From around mid-April, I feel a lot better in myself. I am able to go for walks again, I am much less breathless and my heart rate has seemed to settle for the most part. I somewhat feel nearly back to normal. My journey has not finished yet as I am still awaiting tests but I am very optimistic that the tests will show a massive improvement. While I physically feel a lot better, it’s left a very significant mental impact on me. I feel nervous if I get the slightest twinge or if my breathing isn’t as good as previous days etc. I also have a major worry of this happening again and not being so lucky if it was to happen in the future. For now the doctors are undecided if I will remain on tablets for life or not. In one way I would love to not have to take blood thinners day and night for the rest of my life, as that in itself is a worry, but on the other hand I can only imagine the anxiety of going off them and living in even more fear of history repeating itself.

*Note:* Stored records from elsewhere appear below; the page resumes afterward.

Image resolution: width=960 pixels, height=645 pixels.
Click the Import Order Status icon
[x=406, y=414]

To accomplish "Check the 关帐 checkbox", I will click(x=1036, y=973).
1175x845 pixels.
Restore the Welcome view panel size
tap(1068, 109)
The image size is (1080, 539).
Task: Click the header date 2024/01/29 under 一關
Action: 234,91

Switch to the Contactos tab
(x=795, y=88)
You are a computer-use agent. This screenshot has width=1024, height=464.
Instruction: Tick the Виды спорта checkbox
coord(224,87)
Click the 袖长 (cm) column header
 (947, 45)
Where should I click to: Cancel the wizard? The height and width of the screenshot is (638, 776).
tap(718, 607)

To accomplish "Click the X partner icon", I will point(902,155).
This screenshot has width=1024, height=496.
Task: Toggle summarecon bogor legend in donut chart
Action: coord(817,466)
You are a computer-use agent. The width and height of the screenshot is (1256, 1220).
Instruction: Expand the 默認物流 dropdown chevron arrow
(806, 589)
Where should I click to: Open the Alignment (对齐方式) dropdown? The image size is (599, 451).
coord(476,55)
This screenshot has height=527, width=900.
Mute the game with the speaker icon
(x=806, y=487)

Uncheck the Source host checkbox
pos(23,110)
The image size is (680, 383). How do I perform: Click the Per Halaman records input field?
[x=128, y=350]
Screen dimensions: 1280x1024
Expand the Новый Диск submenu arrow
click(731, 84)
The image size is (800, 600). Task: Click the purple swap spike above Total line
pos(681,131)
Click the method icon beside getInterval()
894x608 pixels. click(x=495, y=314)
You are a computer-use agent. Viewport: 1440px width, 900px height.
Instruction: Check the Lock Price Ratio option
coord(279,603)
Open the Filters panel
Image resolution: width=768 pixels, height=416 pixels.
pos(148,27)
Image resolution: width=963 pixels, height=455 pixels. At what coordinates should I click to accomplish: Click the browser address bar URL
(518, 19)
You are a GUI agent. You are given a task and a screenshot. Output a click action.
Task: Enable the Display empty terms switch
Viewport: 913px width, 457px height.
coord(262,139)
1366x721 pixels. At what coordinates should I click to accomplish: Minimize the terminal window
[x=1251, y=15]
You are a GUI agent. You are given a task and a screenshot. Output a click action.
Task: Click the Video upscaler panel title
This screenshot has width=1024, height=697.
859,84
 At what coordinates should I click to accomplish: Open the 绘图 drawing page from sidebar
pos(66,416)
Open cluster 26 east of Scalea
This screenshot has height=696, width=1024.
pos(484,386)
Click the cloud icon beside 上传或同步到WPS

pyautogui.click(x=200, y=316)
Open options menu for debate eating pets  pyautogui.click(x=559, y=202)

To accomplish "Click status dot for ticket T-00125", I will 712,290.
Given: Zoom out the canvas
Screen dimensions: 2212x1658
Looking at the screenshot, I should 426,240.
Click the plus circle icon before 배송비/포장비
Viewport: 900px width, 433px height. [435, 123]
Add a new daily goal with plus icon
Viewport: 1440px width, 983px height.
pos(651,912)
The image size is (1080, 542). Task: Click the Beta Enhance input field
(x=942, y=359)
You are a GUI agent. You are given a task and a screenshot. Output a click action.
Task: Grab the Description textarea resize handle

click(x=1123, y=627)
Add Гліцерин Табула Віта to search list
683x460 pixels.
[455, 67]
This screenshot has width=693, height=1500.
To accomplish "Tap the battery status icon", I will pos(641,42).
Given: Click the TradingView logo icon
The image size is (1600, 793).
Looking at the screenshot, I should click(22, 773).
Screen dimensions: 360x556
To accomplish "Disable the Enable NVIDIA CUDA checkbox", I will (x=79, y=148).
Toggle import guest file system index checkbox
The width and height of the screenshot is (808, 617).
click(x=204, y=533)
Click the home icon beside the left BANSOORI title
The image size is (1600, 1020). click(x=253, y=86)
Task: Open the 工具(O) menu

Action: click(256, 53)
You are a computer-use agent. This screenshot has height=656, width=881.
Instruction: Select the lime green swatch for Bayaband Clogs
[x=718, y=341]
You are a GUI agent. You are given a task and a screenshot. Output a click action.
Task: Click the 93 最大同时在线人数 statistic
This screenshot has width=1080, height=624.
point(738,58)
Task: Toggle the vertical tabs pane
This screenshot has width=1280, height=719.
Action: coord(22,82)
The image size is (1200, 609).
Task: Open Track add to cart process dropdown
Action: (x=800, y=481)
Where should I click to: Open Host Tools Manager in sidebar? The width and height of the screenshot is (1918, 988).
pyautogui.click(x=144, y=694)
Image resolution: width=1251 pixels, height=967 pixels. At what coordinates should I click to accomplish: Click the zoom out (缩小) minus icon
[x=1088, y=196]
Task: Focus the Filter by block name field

The only risk factor I had was being on the pill. However, the doctors don’t seem to think that this is what caused my clots. My symptoms were never so severe that I could have imagined I was as sick as they were telling me. I urge anybody reading this if you experience any symptoms such as shortness of breath, a racing heart, pain in the chest, dizziness, etc. to get checked straight away. Even if you feel that your symptoms are mild, it is so important to always get these things checked. I have been very lucky. I hope in writing this it will highlight that blood clots don’t discriminate and they can happen to anybody, regardless of age.